## [DATA TO PROCESS]

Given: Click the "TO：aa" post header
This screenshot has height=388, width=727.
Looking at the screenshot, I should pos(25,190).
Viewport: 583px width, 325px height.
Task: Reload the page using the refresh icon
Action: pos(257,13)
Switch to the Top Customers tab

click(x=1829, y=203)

## [INSTRUCTIONS FOR THE TASK]
Write out all of the data above again, keeping every line unchanged.

## [SOLUTION]
Given: Click the "TO：aa" post header
This screenshot has height=388, width=727.
Looking at the screenshot, I should pos(25,190).
Viewport: 583px width, 325px height.
Task: Reload the page using the refresh icon
Action: pos(257,13)
Switch to the Top Customers tab

click(x=1829, y=203)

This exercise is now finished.